Marsalis and His Band Rework Monk and Others
Wynton Marsalis reconvened his septet, added the clarinetist Michael White and performed the music of Jelly Roll Morton and Thelonious Monk and his own music for a show at Alice Tully Hall on Saturday night. It was hard not to get the idea that there wasn’t much ambition in the program, which is part of the Jazz at Lincoln Center series; Mr. Marsalis is soon to release his reworkings of Monk’s music.
He and the band recently finished a month’s worth of concerts across the country, and for the first half of the show the group didn’t have the coherence that a working band usually has. The performances didn’t always hold together; the improvisations went on too long, drifting from the point of the compositions and giving a sense of disjunction to the performance. Oddly, though it used to be one of the best rhythm sections in jazz, the rhythm section didn’t always sound locked in.

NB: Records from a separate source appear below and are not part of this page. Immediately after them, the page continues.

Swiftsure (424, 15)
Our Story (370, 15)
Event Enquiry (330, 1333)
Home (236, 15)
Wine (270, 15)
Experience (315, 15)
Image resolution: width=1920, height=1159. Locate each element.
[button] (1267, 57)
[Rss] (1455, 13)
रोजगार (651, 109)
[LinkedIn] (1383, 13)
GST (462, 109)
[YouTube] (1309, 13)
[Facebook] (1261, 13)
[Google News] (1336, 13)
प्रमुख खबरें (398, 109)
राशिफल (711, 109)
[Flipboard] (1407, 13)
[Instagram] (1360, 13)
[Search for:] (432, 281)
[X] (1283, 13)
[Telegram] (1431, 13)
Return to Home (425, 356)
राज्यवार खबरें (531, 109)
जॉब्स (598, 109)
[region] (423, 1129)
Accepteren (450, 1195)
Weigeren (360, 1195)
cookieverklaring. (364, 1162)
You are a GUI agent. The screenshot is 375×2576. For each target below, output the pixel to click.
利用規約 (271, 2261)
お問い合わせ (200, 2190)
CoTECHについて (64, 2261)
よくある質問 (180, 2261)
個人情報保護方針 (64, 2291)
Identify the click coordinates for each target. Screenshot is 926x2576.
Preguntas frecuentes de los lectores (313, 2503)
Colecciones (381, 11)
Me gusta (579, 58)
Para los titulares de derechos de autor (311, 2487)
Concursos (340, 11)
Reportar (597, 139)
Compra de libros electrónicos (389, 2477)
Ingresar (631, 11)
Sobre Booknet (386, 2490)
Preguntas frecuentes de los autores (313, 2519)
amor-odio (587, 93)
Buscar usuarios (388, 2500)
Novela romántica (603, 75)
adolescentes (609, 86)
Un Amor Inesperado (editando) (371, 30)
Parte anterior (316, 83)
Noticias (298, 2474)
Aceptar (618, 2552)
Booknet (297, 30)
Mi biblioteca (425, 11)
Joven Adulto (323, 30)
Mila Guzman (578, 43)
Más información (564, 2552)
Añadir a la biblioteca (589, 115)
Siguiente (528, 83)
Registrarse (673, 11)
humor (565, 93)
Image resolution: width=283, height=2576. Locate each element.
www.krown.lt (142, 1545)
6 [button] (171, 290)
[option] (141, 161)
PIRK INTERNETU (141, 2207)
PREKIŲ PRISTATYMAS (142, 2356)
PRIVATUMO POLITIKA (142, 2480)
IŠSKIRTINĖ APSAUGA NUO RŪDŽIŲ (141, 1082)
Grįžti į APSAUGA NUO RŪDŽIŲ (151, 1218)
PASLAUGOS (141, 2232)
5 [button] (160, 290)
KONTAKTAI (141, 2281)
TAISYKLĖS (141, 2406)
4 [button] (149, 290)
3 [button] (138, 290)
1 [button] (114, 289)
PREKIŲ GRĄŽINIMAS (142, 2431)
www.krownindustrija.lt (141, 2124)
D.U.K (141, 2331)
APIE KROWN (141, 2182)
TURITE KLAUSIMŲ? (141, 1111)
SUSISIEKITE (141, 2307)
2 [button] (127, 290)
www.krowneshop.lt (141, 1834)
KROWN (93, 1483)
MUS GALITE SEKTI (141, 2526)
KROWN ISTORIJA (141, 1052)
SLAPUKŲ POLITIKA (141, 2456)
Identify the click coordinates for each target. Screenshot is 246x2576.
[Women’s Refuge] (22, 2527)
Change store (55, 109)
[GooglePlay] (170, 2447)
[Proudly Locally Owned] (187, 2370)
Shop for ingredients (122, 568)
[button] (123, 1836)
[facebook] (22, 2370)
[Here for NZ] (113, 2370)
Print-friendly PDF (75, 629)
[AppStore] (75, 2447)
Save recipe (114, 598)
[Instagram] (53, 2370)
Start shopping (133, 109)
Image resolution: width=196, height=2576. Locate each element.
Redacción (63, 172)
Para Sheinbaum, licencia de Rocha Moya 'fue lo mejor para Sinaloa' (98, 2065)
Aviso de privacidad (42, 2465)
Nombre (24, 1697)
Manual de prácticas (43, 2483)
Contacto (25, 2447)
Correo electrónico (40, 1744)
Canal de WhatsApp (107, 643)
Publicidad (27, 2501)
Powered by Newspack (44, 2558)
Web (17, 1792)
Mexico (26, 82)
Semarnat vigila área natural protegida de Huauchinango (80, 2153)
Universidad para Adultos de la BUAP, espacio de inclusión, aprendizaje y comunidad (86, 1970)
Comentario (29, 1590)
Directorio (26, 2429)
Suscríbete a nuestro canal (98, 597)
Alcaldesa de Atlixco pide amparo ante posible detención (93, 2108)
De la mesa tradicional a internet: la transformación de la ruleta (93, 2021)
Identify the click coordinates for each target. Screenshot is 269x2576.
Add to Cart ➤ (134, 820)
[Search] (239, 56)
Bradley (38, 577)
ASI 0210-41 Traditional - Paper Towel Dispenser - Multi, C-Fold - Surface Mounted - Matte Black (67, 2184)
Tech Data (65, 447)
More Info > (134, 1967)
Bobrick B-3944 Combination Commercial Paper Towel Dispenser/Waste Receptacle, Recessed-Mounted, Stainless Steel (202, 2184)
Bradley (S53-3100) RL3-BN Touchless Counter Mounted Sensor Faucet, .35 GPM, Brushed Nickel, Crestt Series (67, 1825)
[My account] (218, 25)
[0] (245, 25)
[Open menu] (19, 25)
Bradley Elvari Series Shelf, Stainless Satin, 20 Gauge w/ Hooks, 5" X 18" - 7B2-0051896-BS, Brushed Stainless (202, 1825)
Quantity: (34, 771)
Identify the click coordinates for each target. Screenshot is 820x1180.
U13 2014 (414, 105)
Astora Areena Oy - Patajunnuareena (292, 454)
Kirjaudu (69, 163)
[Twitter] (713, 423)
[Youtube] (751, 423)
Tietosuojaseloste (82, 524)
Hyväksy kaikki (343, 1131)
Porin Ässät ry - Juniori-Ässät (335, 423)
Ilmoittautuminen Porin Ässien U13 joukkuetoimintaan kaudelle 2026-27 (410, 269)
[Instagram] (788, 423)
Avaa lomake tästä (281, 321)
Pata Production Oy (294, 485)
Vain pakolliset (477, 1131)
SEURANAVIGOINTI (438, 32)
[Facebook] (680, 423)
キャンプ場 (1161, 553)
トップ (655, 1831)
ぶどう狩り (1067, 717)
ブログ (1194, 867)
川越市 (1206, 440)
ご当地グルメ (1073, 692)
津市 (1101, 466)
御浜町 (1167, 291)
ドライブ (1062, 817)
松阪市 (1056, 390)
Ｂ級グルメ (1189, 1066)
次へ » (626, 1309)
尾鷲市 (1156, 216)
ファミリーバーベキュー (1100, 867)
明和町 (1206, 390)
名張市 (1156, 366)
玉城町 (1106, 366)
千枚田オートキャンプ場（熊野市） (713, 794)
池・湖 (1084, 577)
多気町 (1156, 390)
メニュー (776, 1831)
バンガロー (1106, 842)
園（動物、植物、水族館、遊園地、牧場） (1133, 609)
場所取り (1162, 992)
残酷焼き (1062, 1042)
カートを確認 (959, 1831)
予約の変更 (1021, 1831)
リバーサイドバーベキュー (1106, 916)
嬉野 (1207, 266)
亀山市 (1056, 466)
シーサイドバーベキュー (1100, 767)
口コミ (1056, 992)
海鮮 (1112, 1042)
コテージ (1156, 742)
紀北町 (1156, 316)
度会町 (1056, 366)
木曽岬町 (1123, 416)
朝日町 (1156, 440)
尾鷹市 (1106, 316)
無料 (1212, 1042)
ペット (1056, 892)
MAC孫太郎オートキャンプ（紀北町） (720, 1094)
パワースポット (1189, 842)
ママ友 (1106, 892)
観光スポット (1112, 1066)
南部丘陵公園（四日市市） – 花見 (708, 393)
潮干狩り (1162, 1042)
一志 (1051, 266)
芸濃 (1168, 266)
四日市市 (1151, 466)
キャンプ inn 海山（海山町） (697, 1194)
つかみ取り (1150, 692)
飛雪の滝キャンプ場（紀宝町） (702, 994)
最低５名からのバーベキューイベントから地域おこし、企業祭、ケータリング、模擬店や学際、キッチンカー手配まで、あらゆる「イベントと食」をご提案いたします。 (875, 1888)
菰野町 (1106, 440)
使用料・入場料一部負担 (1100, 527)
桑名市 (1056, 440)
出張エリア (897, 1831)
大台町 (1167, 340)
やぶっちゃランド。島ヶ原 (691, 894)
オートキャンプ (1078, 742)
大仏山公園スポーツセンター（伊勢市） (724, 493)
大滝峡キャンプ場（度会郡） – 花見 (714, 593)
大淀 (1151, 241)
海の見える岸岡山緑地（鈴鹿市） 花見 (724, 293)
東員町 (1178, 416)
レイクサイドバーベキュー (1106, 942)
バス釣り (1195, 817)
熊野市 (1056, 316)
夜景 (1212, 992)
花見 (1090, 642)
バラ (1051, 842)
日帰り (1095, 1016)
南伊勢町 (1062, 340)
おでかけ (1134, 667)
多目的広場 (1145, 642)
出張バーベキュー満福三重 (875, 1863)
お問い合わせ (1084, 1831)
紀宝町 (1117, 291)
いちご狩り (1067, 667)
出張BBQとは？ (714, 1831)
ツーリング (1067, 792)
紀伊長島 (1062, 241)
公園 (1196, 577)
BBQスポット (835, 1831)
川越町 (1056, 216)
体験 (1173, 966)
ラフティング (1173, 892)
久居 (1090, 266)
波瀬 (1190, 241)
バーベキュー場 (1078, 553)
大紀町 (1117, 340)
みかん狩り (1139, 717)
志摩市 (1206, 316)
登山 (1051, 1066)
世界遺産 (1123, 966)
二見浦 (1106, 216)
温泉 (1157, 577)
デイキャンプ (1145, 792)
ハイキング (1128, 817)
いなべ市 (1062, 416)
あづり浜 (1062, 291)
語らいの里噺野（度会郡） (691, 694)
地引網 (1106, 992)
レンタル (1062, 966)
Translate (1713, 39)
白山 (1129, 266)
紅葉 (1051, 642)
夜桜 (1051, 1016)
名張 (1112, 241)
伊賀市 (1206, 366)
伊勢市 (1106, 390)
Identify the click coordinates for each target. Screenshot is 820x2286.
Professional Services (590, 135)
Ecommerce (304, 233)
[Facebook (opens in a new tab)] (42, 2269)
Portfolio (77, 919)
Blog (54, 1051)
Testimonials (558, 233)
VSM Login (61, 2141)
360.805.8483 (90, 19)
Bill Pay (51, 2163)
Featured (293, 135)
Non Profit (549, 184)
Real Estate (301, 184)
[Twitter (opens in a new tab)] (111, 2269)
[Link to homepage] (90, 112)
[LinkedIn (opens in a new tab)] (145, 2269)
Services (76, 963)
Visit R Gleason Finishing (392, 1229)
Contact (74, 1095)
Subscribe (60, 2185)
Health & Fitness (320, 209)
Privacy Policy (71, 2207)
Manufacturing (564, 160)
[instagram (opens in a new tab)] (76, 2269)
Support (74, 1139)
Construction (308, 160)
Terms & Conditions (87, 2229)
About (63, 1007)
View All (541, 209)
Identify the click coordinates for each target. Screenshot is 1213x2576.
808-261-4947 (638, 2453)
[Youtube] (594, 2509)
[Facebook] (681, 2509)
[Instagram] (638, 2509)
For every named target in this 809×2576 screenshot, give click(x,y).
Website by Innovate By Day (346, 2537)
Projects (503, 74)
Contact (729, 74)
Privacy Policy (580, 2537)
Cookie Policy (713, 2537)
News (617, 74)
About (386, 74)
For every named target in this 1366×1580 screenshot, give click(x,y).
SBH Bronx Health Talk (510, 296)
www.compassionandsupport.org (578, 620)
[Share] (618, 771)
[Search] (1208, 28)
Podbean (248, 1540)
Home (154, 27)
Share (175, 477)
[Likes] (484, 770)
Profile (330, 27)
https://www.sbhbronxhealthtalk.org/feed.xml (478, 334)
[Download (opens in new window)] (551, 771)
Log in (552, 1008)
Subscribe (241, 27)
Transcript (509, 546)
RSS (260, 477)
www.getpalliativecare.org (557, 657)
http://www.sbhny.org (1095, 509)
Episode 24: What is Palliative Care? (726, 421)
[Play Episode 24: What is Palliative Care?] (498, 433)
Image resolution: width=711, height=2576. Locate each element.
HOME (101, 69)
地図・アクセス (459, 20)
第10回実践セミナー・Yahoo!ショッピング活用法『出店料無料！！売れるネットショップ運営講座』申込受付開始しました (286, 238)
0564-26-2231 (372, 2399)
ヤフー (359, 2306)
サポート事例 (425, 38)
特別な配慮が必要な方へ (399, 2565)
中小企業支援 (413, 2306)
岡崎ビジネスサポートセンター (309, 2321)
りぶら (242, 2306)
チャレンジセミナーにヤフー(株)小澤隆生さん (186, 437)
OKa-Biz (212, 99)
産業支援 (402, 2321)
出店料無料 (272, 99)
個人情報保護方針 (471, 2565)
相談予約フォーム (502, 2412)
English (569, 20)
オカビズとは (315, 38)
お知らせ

The music progressed in the second half. Mr. Marsalis’s reworkings of Monk’s melodies and his formal restructuring of the compositions were often stunning. On “Four in One,” Mr. Marsalis reharmonized the melody, adding dense dissonance, with high notes played by Wes Anderson on soprano saxophone. The piece opened into a duet between the bassist Reginald Veal and Mr. Marsalis, which ended up being one of the more exciting moments of the night, with Mr. Marsalis contrasting snakelike runs and emotional, spare melodies. Blues phrases and riffs led back to the melody.
On Mr. Marsalis’s “Black Codes From the Underground,” an old composition that he had reworked, the saxophonist Victor Goines, playing soprano, started a group discussion by repeating phrases, inching them along by changing a few notes. He was after intensity, and he got it. Mr. Marsalis and his group played another original piece, based in gospel harmonies and rhythms that built pressure; fanning his trumpet with a derby mute and using a few notes, he had the audience cheering. When it was over, the audience jumped to its feet for a standing ovation.